Punctelia purpurascens

Scientific classification
- Domain: Eukaryota
- Kingdom: Fungi
- Division: Ascomycota
- Class: Lecanoromycetes
- Order: Lecanorales
- Family: Parmeliaceae
- Genus: Punctelia
- Species: P. purpurascens
- Binomial name: Punctelia purpurascens Marcelli & Canêz (2007)

= Punctelia purpurascens =

Species of lichen

Punctelia purpurascens is a species of foliose lichen in the family Parmeliaceae. Found in Brazil, it was formally described as a new species in 2007 by lichenologists Marcelo Marcelli and Luciana da Silva Canêz. The type specimen was collected in the municipality of Vicara in the southern Brazilian state of Rio Grande do Sul. There it was found growing on a basaltic rock in an open field. The specific epithet purpurascens refers to the unusual K+ purple reaction of the medulla.

==Description==

Punctelia purpurascens has a green to grayish-green thallus measuring 10–15 cm in diameter.

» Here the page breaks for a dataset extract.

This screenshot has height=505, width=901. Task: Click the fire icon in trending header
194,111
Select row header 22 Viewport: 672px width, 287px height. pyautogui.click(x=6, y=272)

The thallus is made of irregularly branched, crowded lobes measuring 1.5–6 mm wide. The thallus also has lacinulae, which are long, slender, linear-elongated lobes; these generally have rounded tips and measure 0.5–4 by 0.3–2.0 mm. Vegetative propagules such as maculae, pustulae, soredia, and isidia are absent in this species. Pseudocyphellae are abundant, but they are inconspicuous due to their minute size (0.05–0.3 by 0.05–0.2 mm) and require effort to visualize. The medulla is white, sometimes with an orange tinge. The thallus undersurface is beige to dirty white, with a variable texture ranging from smooth to wrinkled, shiny or veiny. Rhizines are abundant and evenly dispersed; they are more or less the same colour as the thallus undersurface.

The pycnidia, visible as black dots, are typically greater in number around the thallus margins. They produce hook-like (unciform) conidia (asexual spores) that are 4.0–6.5 long by about 1 μm thick.

The standard lichen spot test results are K+ (yellow), C−, KC−, P−, and UV− in the cortex, indicating the presence of atranorin; in the medulla, which contains caperatic acid, the K+ (lilac or purple) reaction is distinctive.